• [Directions for this task]: The records below are to be duplicated exactly as they appear.

• [Material provided]:
=== Section Start ===

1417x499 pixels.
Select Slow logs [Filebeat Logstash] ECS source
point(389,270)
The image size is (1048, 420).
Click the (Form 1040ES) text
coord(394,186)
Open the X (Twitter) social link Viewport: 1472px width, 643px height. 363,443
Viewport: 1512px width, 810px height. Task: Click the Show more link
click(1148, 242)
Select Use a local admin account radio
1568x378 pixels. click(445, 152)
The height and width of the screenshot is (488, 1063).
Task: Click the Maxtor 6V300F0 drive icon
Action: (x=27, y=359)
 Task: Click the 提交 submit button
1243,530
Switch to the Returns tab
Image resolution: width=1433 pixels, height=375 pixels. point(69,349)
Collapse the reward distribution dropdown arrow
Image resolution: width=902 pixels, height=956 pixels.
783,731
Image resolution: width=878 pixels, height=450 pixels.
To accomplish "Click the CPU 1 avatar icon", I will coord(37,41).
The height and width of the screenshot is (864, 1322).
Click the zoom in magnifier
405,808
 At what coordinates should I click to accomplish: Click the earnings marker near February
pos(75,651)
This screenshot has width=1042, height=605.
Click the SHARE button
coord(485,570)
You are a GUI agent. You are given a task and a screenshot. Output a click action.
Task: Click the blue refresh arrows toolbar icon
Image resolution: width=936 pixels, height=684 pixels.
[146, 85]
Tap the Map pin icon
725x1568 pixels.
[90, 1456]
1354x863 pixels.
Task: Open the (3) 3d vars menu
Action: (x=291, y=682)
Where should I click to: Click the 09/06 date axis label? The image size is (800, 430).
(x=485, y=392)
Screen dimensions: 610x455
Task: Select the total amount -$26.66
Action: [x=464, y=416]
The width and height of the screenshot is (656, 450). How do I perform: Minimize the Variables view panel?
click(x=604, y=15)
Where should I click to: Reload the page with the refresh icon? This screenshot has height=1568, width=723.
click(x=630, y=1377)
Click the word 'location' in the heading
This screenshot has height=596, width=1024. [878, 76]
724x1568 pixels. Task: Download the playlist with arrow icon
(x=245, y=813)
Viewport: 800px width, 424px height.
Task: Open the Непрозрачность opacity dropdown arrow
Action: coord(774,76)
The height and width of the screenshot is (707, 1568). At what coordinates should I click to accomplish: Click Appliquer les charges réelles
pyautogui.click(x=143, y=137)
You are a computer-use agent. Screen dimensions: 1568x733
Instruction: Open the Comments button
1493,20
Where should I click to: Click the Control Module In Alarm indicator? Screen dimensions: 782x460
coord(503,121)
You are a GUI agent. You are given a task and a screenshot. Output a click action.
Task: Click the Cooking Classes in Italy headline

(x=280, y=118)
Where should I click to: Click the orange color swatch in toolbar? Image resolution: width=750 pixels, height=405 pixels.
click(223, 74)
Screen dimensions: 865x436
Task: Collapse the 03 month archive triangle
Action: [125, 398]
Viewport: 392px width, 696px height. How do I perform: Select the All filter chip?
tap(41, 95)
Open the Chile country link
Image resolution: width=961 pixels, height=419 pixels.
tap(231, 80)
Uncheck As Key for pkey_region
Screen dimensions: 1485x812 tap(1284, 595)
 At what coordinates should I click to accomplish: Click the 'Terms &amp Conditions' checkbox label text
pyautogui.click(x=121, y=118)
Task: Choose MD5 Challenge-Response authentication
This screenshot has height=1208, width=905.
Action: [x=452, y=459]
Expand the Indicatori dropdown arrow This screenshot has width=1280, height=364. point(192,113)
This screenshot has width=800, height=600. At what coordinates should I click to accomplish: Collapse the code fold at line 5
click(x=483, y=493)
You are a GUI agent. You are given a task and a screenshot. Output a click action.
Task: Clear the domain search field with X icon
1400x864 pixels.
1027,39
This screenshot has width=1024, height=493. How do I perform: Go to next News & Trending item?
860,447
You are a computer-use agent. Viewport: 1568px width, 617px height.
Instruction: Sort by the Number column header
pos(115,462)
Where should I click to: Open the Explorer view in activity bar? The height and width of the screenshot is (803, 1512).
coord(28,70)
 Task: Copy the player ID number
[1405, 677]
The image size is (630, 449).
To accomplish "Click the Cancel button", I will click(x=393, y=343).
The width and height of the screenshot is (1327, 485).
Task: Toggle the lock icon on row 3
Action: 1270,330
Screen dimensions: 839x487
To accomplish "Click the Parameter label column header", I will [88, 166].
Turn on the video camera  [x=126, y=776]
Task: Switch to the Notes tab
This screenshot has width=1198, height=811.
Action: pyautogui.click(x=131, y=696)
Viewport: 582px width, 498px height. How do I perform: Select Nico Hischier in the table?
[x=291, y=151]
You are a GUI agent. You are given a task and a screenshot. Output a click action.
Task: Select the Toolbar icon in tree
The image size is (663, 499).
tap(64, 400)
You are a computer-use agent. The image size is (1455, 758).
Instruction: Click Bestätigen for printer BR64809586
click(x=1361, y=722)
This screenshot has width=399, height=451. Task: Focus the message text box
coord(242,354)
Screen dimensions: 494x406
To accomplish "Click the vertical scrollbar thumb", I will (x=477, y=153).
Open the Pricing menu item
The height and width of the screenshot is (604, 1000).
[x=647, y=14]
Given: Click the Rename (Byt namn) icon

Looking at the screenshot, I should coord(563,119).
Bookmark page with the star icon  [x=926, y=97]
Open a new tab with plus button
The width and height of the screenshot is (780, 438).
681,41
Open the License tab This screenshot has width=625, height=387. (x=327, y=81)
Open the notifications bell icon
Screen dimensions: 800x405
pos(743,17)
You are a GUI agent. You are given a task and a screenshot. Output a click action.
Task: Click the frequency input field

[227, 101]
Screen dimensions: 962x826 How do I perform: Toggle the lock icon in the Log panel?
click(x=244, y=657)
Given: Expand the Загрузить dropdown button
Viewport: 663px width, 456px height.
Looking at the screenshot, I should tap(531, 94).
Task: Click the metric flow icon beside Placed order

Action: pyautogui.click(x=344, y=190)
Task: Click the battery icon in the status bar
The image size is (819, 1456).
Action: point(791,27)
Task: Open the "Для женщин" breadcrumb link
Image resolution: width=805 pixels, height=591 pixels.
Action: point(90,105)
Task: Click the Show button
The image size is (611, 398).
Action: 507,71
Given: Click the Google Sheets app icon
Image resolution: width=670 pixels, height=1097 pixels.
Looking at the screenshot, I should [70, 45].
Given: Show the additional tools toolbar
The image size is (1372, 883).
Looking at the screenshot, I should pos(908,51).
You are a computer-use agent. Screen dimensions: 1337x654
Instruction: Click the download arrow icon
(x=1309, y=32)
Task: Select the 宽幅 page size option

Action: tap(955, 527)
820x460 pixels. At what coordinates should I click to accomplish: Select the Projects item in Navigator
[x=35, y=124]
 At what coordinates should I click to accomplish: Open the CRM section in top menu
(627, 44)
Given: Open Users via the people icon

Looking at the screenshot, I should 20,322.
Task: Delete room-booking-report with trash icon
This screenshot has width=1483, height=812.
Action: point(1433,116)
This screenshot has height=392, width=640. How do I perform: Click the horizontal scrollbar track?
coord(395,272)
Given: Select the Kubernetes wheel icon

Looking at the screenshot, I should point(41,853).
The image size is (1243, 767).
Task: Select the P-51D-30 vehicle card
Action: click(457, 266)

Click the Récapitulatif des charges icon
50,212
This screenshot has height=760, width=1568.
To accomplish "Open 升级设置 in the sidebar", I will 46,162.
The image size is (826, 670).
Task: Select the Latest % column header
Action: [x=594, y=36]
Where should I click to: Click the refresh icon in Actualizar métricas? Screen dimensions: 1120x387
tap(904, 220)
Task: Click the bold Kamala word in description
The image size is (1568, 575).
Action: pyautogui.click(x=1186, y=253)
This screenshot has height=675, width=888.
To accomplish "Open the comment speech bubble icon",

=== Section End ===

• [Solution to this task]:
1417x499 pixels.
Select Slow logs [Filebeat Logstash] ECS source
point(389,270)
The image size is (1048, 420).
Click the (Form 1040ES) text
coord(394,186)
Open the X (Twitter) social link Viewport: 1472px width, 643px height. 363,443
Viewport: 1512px width, 810px height. Task: Click the Show more link
click(1148, 242)
Select Use a local admin account radio
1568x378 pixels. click(445, 152)
The height and width of the screenshot is (488, 1063).
Task: Click the Maxtor 6V300F0 drive icon
Action: (x=27, y=359)
 Task: Click the 提交 submit button
1243,530
Switch to the Returns tab
Image resolution: width=1433 pixels, height=375 pixels. point(69,349)
Collapse the reward distribution dropdown arrow
Image resolution: width=902 pixels, height=956 pixels.
783,731
Image resolution: width=878 pixels, height=450 pixels.
To accomplish "Click the CPU 1 avatar icon", I will coord(37,41).
The height and width of the screenshot is (864, 1322).
Click the zoom in magnifier
405,808
 At what coordinates should I click to accomplish: Click the earnings marker near February
pos(75,651)
This screenshot has width=1042, height=605.
Click the SHARE button
coord(485,570)
You are a GUI agent. You are given a task and a screenshot. Output a click action.
Task: Click the blue refresh arrows toolbar icon
Image resolution: width=936 pixels, height=684 pixels.
[146, 85]
Tap the Map pin icon
725x1568 pixels.
[90, 1456]
1354x863 pixels.
Task: Open the (3) 3d vars menu
Action: (x=291, y=682)
Where should I click to: Click the 09/06 date axis label? The image size is (800, 430).
(x=485, y=392)
Screen dimensions: 610x455
Task: Select the total amount -$26.66
Action: [x=464, y=416]
The width and height of the screenshot is (656, 450). How do I perform: Minimize the Variables view panel?
click(x=604, y=15)
Where should I click to: Reload the page with the refresh icon? This screenshot has height=1568, width=723.
click(x=630, y=1377)
Click the word 'location' in the heading
This screenshot has height=596, width=1024. [878, 76]
724x1568 pixels. Task: Download the playlist with arrow icon
(x=245, y=813)
Viewport: 800px width, 424px height.
Task: Open the Непрозрачность opacity dropdown arrow
Action: coord(774,76)
The height and width of the screenshot is (707, 1568). At what coordinates should I click to accomplish: Click Appliquer les charges réelles
pyautogui.click(x=143, y=137)
You are a computer-use agent. Screen dimensions: 1568x733
Instruction: Open the Comments button
1493,20
Where should I click to: Click the Control Module In Alarm indicator? Screen dimensions: 782x460
coord(503,121)
You are a GUI agent. You are given a task and a screenshot. Output a click action.
Task: Click the Cooking Classes in Italy headline

(x=280, y=118)
Where should I click to: Click the orange color swatch in toolbar? Image resolution: width=750 pixels, height=405 pixels.
click(223, 74)
Screen dimensions: 865x436
Task: Collapse the 03 month archive triangle
Action: [125, 398]
Viewport: 392px width, 696px height. How do I perform: Select the All filter chip?
tap(41, 95)
Open the Chile country link
Image resolution: width=961 pixels, height=419 pixels.
tap(231, 80)
Uncheck As Key for pkey_region
Screen dimensions: 1485x812 tap(1284, 595)
 At what coordinates should I click to accomplish: Click the 'Terms &amp Conditions' checkbox label text
pyautogui.click(x=121, y=118)
Task: Choose MD5 Challenge-Response authentication
This screenshot has height=1208, width=905.
Action: [x=452, y=459]
Expand the Indicatori dropdown arrow This screenshot has width=1280, height=364. point(192,113)
This screenshot has width=800, height=600. At what coordinates should I click to accomplish: Collapse the code fold at line 5
click(x=483, y=493)
You are a GUI agent. You are given a task and a screenshot. Output a click action.
Task: Clear the domain search field with X icon
1400x864 pixels.
1027,39
This screenshot has width=1024, height=493. How do I perform: Go to next News & Trending item?
860,447
You are a computer-use agent. Viewport: 1568px width, 617px height.
Instruction: Sort by the Number column header
pos(115,462)
Where should I click to: Open the Explorer view in activity bar? The height and width of the screenshot is (803, 1512).
coord(28,70)
 Task: Copy the player ID number
[1405, 677]
The image size is (630, 449).
To accomplish "Click the Cancel button", I will click(x=393, y=343).
The width and height of the screenshot is (1327, 485).
Task: Toggle the lock icon on row 3
Action: 1270,330
Screen dimensions: 839x487
To accomplish "Click the Parameter label column header", I will [88, 166].
Turn on the video camera  [x=126, y=776]
Task: Switch to the Notes tab
This screenshot has width=1198, height=811.
Action: pyautogui.click(x=131, y=696)
Viewport: 582px width, 498px height. How do I perform: Select Nico Hischier in the table?
[x=291, y=151]
You are a GUI agent. You are given a task and a screenshot. Output a click action.
Task: Select the Toolbar icon in tree
The image size is (663, 499).
tap(64, 400)
You are a computer-use agent. The image size is (1455, 758).
Instruction: Click Bestätigen for printer BR64809586
click(x=1361, y=722)
This screenshot has width=399, height=451. Task: Focus the message text box
coord(242,354)
Screen dimensions: 494x406
To accomplish "Click the vertical scrollbar thumb", I will (x=477, y=153).
Open the Pricing menu item
The height and width of the screenshot is (604, 1000).
[x=647, y=14]
Given: Click the Rename (Byt namn) icon

Looking at the screenshot, I should coord(563,119).
Bookmark page with the star icon  [x=926, y=97]
Open a new tab with plus button
The width and height of the screenshot is (780, 438).
681,41
Open the License tab This screenshot has width=625, height=387. (x=327, y=81)
Open the notifications bell icon
Screen dimensions: 800x405
pos(743,17)
You are a GUI agent. You are given a task and a screenshot. Output a click action.
Task: Click the frequency input field

[227, 101]
Screen dimensions: 962x826 How do I perform: Toggle the lock icon in the Log panel?
click(x=244, y=657)
Given: Expand the Загрузить dropdown button
Viewport: 663px width, 456px height.
Looking at the screenshot, I should tap(531, 94).
Task: Click the metric flow icon beside Placed order

Action: pyautogui.click(x=344, y=190)
Task: Click the battery icon in the status bar
The image size is (819, 1456).
Action: point(791,27)
Task: Open the "Для женщин" breadcrumb link
Image resolution: width=805 pixels, height=591 pixels.
Action: point(90,105)
Task: Click the Show button
The image size is (611, 398).
Action: 507,71
Given: Click the Google Sheets app icon
Image resolution: width=670 pixels, height=1097 pixels.
Looking at the screenshot, I should [70, 45].
Given: Show the additional tools toolbar
The image size is (1372, 883).
Looking at the screenshot, I should pos(908,51).
You are a computer-use agent. Screen dimensions: 1337x654
Instruction: Click the download arrow icon
(x=1309, y=32)
Task: Select the 宽幅 page size option

Action: tap(955, 527)
820x460 pixels. At what coordinates should I click to accomplish: Select the Projects item in Navigator
[x=35, y=124]
 At what coordinates should I click to accomplish: Open the CRM section in top menu
(627, 44)
Given: Open Users via the people icon

Looking at the screenshot, I should 20,322.
Task: Delete room-booking-report with trash icon
This screenshot has width=1483, height=812.
Action: point(1433,116)
This screenshot has height=392, width=640. How do I perform: Click the horizontal scrollbar track?
coord(395,272)
Given: Select the Kubernetes wheel icon

Looking at the screenshot, I should point(41,853).
The image size is (1243, 767).
Task: Select the P-51D-30 vehicle card
Action: click(457, 266)

Click the Récapitulatif des charges icon
50,212
This screenshot has height=760, width=1568.
To accomplish "Open 升级设置 in the sidebar", I will 46,162.
The image size is (826, 670).
Task: Select the Latest % column header
Action: [x=594, y=36]
Where should I click to: Click the refresh icon in Actualizar métricas? Screen dimensions: 1120x387
tap(904, 220)
Task: Click the bold Kamala word in description
The image size is (1568, 575).
Action: pyautogui.click(x=1186, y=253)
This screenshot has height=675, width=888.
To accomplish "Open the comment speech bubble icon",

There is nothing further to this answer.